:: 任务说明 ::
请从条目开头起，到包含“(508, 334).”的那一行为止（含该行），重新写出这些行，并把其中的“location”换成“position”，其余内容一律不变。

:: 所给条目 ::
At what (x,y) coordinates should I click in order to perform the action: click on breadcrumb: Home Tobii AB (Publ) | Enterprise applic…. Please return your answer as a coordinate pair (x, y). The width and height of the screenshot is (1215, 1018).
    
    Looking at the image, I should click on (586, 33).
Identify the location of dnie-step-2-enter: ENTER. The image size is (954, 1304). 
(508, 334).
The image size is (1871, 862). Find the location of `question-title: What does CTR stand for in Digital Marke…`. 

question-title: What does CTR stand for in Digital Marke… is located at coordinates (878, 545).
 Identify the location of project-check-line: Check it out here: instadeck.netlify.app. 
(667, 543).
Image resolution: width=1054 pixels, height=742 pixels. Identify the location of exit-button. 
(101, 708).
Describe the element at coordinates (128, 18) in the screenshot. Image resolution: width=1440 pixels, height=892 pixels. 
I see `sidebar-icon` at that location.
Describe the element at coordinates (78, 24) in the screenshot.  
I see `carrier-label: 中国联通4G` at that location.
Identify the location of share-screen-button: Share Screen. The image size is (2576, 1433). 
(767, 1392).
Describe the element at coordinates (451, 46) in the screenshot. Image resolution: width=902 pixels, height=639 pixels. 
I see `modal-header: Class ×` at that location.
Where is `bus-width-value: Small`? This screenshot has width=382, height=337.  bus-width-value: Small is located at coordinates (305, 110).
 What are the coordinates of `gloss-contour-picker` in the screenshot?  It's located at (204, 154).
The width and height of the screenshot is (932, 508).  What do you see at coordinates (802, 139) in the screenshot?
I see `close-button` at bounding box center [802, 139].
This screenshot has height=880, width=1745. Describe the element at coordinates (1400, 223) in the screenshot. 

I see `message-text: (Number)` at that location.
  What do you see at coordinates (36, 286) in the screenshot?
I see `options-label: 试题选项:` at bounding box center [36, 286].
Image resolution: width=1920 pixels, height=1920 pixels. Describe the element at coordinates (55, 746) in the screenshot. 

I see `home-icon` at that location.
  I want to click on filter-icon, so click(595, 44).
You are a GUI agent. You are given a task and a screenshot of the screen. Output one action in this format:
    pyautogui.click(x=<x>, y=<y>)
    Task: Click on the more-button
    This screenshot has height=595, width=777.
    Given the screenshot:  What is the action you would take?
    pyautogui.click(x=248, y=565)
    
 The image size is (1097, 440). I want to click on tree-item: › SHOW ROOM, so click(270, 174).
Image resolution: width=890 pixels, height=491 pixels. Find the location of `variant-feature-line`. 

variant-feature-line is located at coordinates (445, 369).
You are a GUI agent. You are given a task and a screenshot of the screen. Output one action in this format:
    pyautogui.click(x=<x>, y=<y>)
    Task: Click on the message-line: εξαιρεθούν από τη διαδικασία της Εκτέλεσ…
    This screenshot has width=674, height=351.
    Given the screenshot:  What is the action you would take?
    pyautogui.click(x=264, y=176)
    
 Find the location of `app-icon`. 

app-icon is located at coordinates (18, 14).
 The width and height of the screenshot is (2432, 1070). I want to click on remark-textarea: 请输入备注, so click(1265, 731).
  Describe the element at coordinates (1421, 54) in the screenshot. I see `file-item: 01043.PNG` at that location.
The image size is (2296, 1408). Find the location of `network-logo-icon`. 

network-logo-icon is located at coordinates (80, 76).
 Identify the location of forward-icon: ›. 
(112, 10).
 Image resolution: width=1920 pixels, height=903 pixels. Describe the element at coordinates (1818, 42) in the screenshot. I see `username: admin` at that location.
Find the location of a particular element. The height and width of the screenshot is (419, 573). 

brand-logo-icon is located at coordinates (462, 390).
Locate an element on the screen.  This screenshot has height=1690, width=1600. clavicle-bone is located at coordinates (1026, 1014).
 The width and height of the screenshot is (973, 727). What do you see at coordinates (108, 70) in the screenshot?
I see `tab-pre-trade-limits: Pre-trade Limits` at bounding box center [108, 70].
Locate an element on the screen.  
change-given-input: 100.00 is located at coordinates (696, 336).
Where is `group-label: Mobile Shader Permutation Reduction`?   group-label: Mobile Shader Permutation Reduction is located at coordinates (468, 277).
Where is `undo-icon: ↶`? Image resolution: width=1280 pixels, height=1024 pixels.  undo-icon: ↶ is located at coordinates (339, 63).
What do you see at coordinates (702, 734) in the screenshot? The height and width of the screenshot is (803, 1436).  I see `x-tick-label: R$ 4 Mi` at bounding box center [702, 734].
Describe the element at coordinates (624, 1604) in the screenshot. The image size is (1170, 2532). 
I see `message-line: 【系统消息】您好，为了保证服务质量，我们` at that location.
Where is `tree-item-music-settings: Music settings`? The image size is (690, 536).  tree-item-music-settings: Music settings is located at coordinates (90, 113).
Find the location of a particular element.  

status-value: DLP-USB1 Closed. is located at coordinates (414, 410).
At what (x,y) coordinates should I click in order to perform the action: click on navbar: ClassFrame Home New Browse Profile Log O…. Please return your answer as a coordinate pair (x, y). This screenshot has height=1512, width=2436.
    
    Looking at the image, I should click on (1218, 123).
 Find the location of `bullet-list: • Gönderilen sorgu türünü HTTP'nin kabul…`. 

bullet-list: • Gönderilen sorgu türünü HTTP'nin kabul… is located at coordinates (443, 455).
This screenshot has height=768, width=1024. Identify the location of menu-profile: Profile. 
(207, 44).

:: 问题答案 ::
At what (x,y) coordinates should I click in order to perform the action: click on breadcrumb: Home Tobii AB (Publ) | Enterprise applic…. Please return your answer as a coordinate pair (x, y). The width and height of the screenshot is (1215, 1018).
    
    Looking at the image, I should click on (586, 33).
Identify the position of dnie-step-2-enter: ENTER. The image size is (954, 1304). 
(508, 334).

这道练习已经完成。